If you don’t understand that mentality, try this.

When I was a kid at school, fights were fairly common. The culture being as it was, it wasn’t really an option to back out or run away from any fight that might be coming your way. So this was the deal. Me (wee kid). You (bigger kid). I know I’m in for a kicking. But I’m going to hurt you as badly as I can on the way down. And sure, the longer I keep going, the more bloodied I wind up being. But that’s beside the point. I’m hurting you.

At school, if there was a “fuck you” attitude riding on fists and feet, then in elections, and sadly, for increasing numbers of people, it’s the same necessary attitude riding on a vote.
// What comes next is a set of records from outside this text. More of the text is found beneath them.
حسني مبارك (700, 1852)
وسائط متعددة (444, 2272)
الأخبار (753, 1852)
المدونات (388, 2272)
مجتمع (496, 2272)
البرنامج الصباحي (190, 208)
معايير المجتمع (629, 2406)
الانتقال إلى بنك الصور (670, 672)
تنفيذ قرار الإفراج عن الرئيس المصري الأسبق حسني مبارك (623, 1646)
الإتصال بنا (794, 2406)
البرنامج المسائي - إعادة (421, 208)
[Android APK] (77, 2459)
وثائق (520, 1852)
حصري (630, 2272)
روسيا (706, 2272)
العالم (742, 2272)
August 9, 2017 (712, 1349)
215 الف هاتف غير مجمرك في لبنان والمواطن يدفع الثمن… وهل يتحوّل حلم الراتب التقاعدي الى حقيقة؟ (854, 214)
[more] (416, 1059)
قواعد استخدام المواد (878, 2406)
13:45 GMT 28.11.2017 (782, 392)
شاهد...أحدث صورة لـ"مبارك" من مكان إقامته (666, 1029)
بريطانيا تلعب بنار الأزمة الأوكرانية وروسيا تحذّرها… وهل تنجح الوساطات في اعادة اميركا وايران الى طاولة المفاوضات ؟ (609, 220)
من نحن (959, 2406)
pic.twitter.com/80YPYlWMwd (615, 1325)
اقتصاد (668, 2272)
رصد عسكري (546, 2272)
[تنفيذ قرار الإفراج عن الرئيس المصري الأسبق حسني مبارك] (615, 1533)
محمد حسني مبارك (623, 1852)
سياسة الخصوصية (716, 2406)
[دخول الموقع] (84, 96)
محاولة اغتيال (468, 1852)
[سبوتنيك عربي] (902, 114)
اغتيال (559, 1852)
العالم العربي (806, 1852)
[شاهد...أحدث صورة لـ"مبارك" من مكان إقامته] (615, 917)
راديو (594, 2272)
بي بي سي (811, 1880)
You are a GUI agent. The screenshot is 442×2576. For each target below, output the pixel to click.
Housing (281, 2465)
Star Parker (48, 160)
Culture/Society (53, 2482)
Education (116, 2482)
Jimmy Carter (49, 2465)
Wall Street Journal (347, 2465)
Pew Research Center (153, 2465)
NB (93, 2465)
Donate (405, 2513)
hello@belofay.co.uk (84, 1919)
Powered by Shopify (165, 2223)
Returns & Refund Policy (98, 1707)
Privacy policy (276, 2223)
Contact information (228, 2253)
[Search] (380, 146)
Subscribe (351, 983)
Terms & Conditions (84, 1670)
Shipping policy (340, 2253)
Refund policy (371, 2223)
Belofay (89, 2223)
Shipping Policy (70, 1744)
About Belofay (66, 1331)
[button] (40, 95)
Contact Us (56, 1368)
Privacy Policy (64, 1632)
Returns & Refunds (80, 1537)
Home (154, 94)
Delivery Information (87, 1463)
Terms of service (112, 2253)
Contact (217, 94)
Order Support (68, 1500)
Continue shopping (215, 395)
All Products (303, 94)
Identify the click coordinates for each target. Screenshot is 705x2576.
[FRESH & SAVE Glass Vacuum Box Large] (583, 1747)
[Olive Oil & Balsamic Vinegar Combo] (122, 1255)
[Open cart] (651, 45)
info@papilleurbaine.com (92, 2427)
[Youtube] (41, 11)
Many people who voted for Trump didn’t vote for him because they’re idiots. Same with Bolsonaro. The politics expressed by an establishment that blights peoples’ lives “because ideology” need to be brought down. But sure, if you’re one of those who have remained relatively unscathed by the scourge of liberalism, then I guess you might not be quite able to grasp that.

Which means, perhaps, that you’ll position yourself as one, who in defending and excusing political parties wedded to liberalism (for fear of fascism?) acts as an effective roadblock to social democracy. And ‘fighting the good fight’, as you may believe yourself to be, maybe you won’t think to be asking yourself – if not social democracy, what then?